東京中日新聞2012年5月24日夕刊に、「〈好きな女の子とは、しない〉ための戦い」という庄司薫論を記載していただきました。イントロはこんな感じ。
かわいい女の子たちからモテモテ、頭も良くて、有名ブランド高校にいて、頼れる友達もいて、しかも健康で深刻な悩みもなく、家はお金持ち。こんな奴は、今時の言葉でいう「リア充」である。元記事自体が、原稿用紙4枚くらいなので、要約できず、申し訳ない。リア充の「薫くん」が今読まれる意味について考察したものです。もしご興味のある方は、図書館で読んでいただけたら嬉しいな、と思います。
さて、新聞記事に書ききれなかった(しかし一応自分用メモとしてまとめた)補記のようなもの。
新潮文庫について
今年の3月からはじまった新潮文庫リニューアル発行によって、庄司薫のプチブーム(?)がはじまった。その流れの中に、上記の庄司薫の今日的意味を問いなおす記事もある。だからリニューアル新潮文庫化の特徴について語ってみよう。
もちろん誰でも手に入る簡単な情報を、再整理するだけ(一切内容には触れず、書誌ぽく?)
「薫くん」シリーズ=赤白黒青四部作の新潮文庫書影。赤緑黒青ではない…(先行する赤白の二冊だと『ノルウェイの森』上下巻と同じクリスマスカラーになる計算?・・・とりあえず書店で二冊並べば目立つ)。
中公文庫は著者自身が装丁している。一方新潮文庫のデザイナーは、長崎訓子氏。前者は味わいとファンごころをくすぐるが、後者は、やはり餅は餅屋というべきか。それぞれのシンボルカラーを強調したスタイリッシュなデザイン。
中公文庫vs新潮文庫 購入価格
赤黒白青四部作の総購入価格だと、中公文庫は2,900円、新潮文庫は2,154円。差額746円! なんと新潮でそろえると、中公と比べて、文庫約一冊分お得についてしまうコストパフォーマンスぶり。中公は、まだ潤沢に在庫があるようだし、不良在庫にならないのか、心配になる。余計なお世話? うん。

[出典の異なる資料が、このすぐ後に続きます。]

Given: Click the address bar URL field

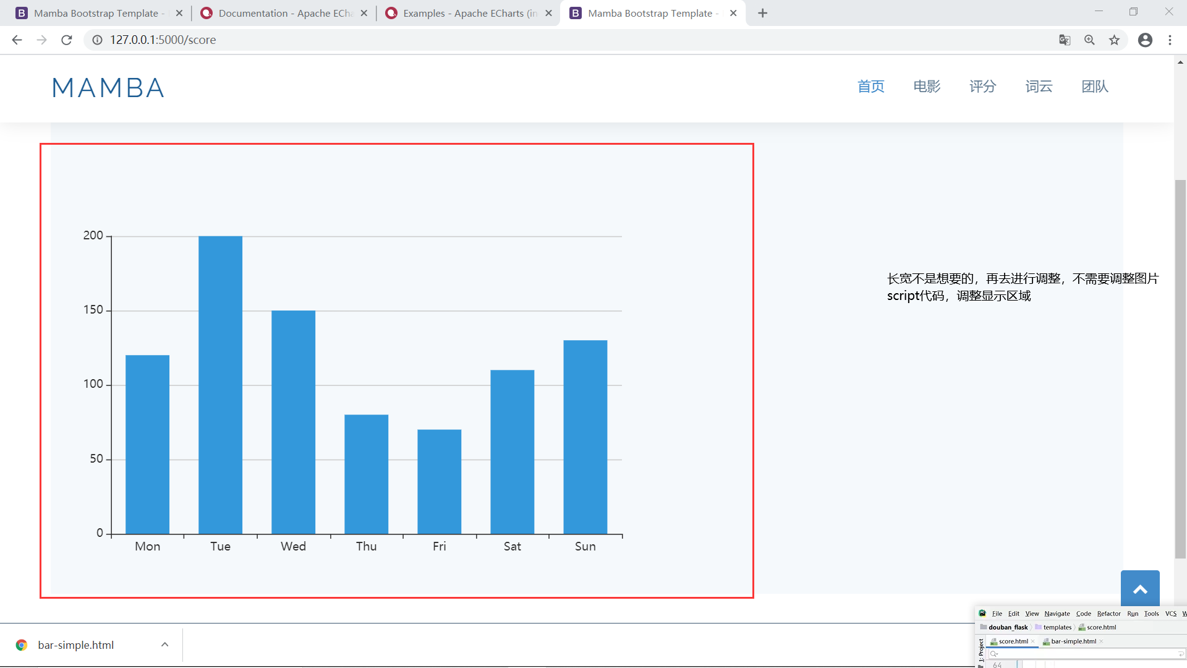Looking at the screenshot, I should click(433, 40).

(『白』は、なぜか中公→新潮でも、解説の女性枠の伝統が引き継がれている)。平均36歳も若返っている。 簡単にいえば、中公は、山崎正和氏以外は、1937年生まれの庄司薫(福田章二)より一世代以上、年上が書いていた。一方、新潮の解説は、1950年生ま れの「薫くん」より少し年下(つまり最も多いリアルタイム読者層…完結時くらいに「薫くん」の年齢に追いつく世代)が書くようになった。
ただしそれぞれの文庫刊行時の平均年齢で考えると 50代前半のほぼ同じ年令の人が書いている(赤白黒は1973年、青は1980年に中公文庫化)。解説者適齢期というのはあるのかもしれない。生まれ月や発行月は無視した、ざっくりした計算だが、こんな感じである。
このように一新された表紙に、若返った解説陣、お求めやすい価格と三拍子そろった。更に加えて、文庫2ページほどだが、著者・庄司薫自身による新 たな後書き「あわや」が追加されている。さて、どのくらい売れているのか。すごく売れたら、その「今売れてる!」という情報が宣伝になるので大本営発表さ れるのだけども。
追記)一つだけ、著者装丁以外に中公文庫を選ぶメリットをあげると、やはり高い分だけ、紙や作りがいいような気がする。新潮文庫はすぐにくたびれてしまうが、中公文庫は湿気に強く、大切に読めば長持ちするような気がする。あくまで気がするだけの個人的感想だよ。